Rename "screenshot" to "screen capture" in the listing lines from the one with "What do you see at coordinates (316, 627)" up to and including the one with "center [316, 627].", changing nothing else. Give only those lines, without the pictures.

Data excerpts:

========================================================================

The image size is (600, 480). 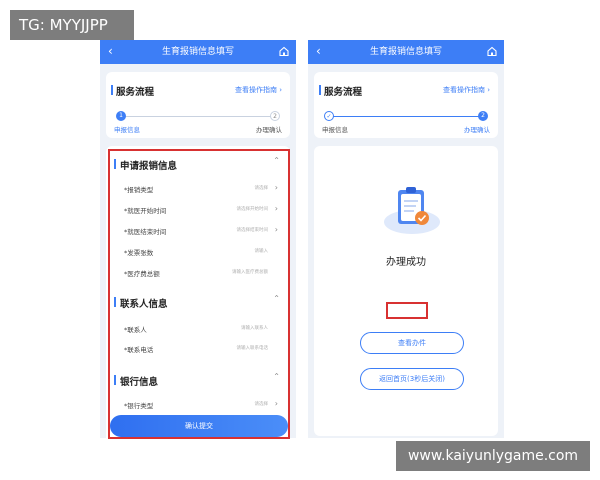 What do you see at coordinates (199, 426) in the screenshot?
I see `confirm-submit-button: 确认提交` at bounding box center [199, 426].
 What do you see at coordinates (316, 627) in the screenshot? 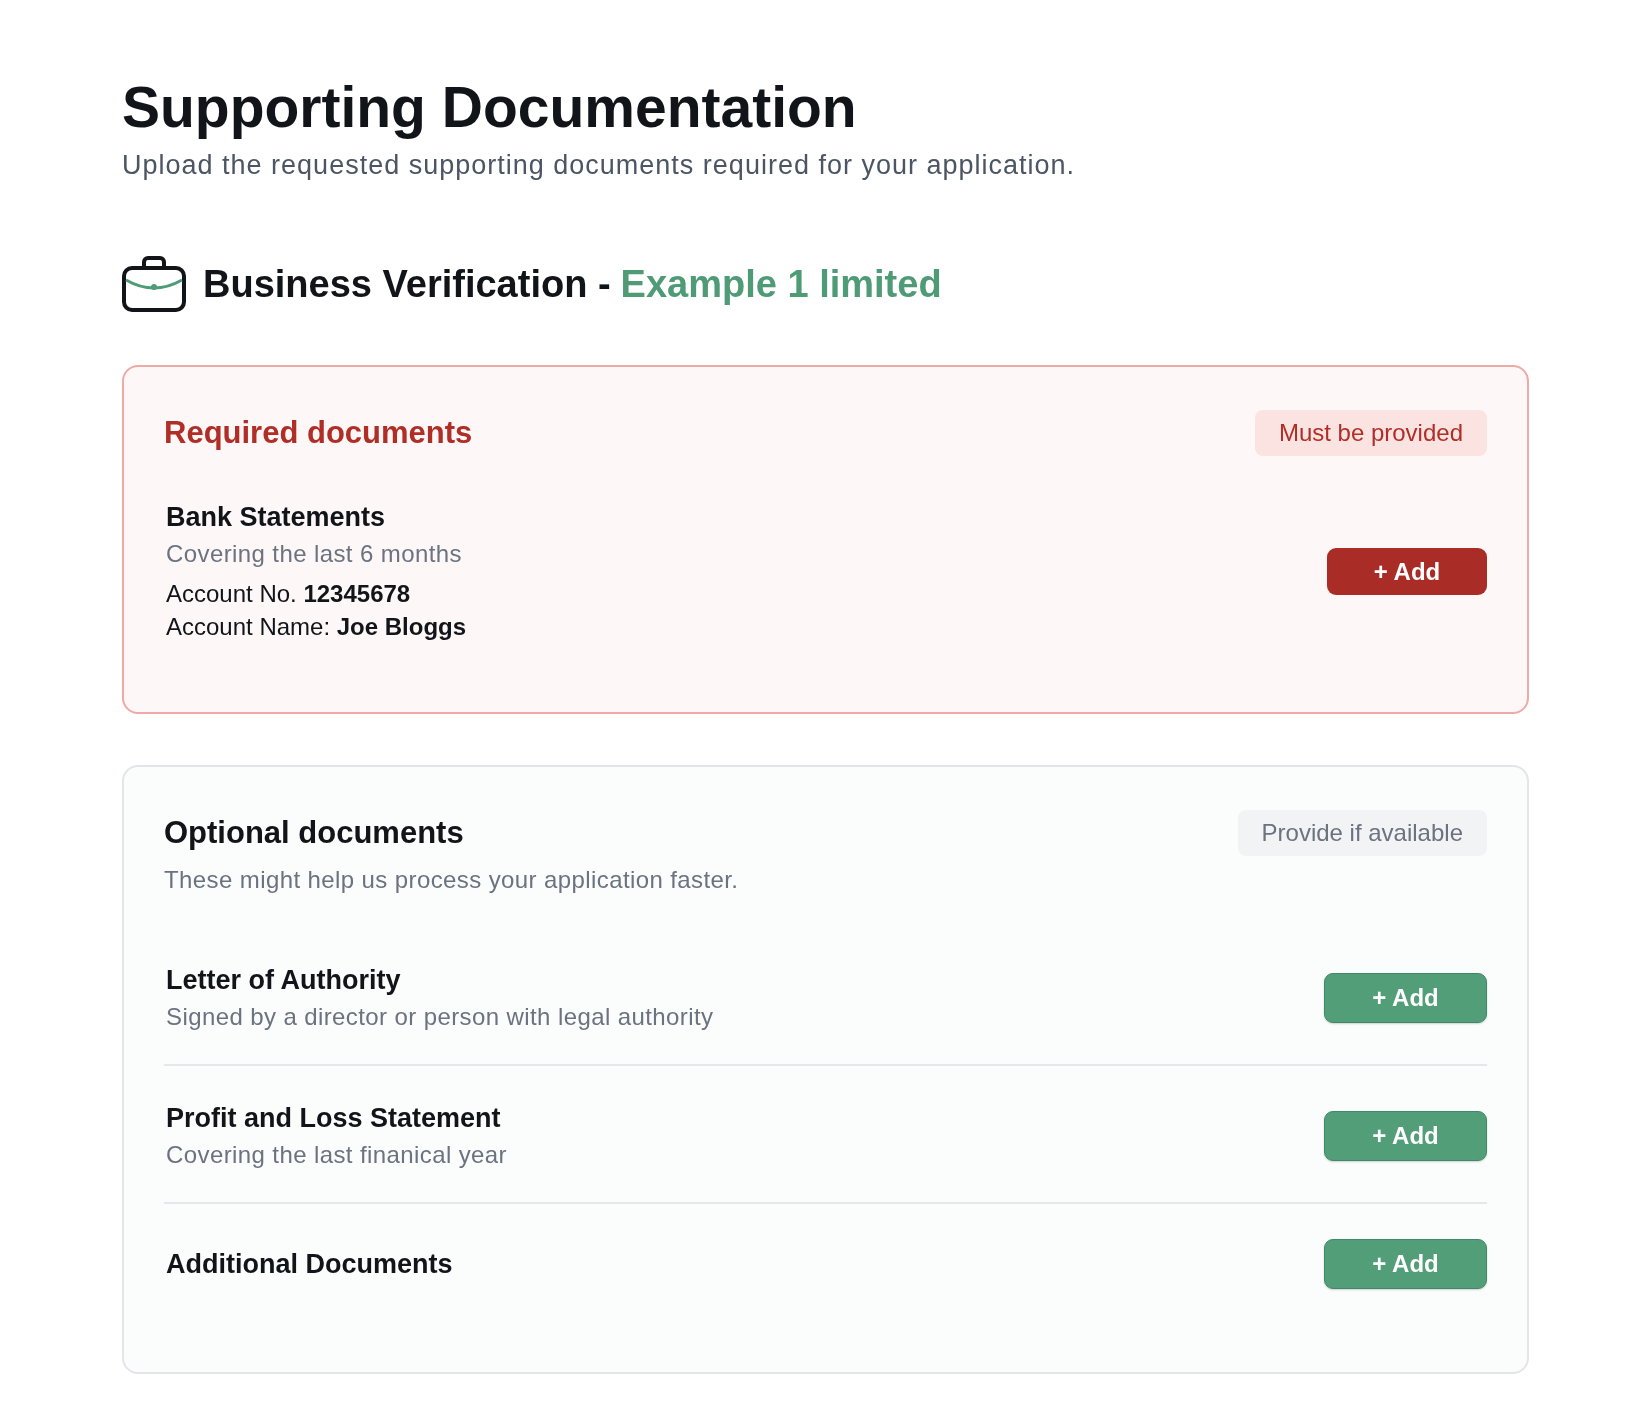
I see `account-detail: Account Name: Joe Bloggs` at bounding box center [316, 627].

========================================================================

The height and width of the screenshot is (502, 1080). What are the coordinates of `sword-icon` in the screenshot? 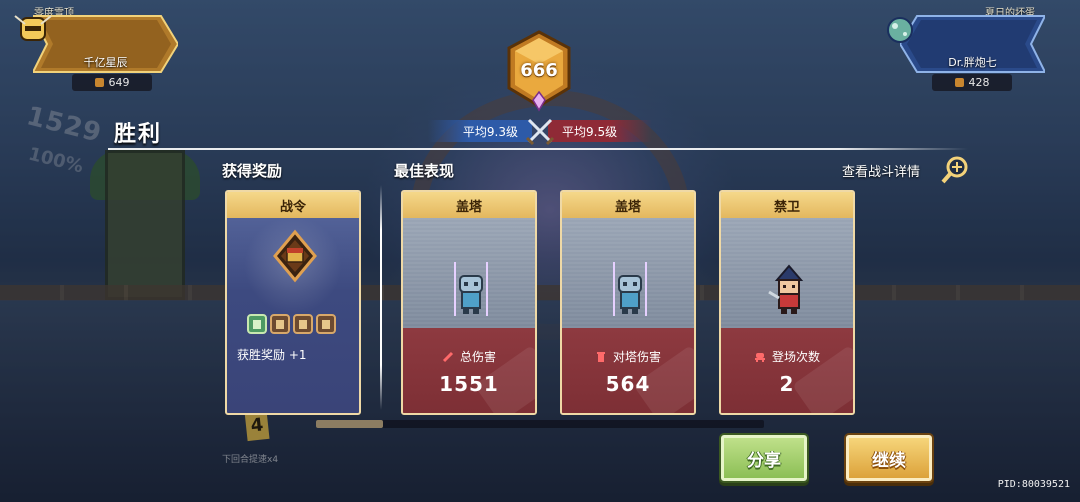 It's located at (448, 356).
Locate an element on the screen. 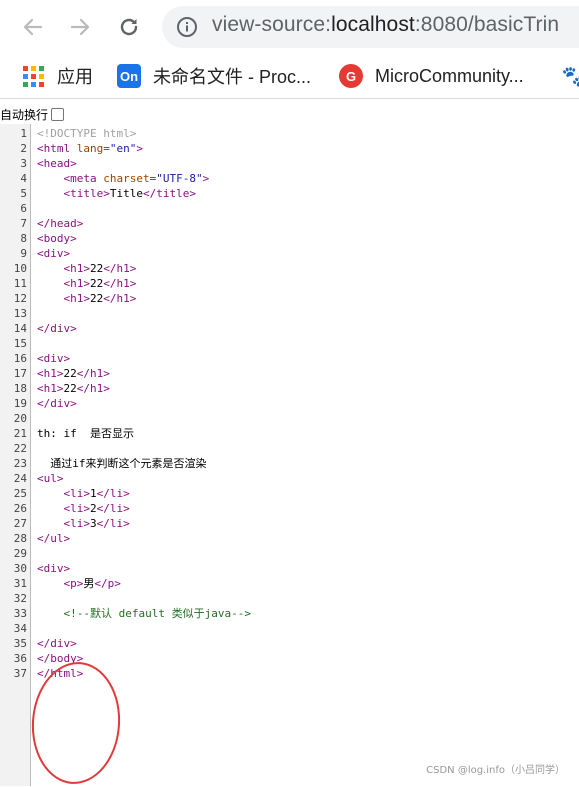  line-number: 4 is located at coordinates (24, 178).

========================================================================

Worked solution:
 What do you see at coordinates (316, 627) in the screen capture? 
I see `account-detail: Account Name: Joe Bloggs` at bounding box center [316, 627].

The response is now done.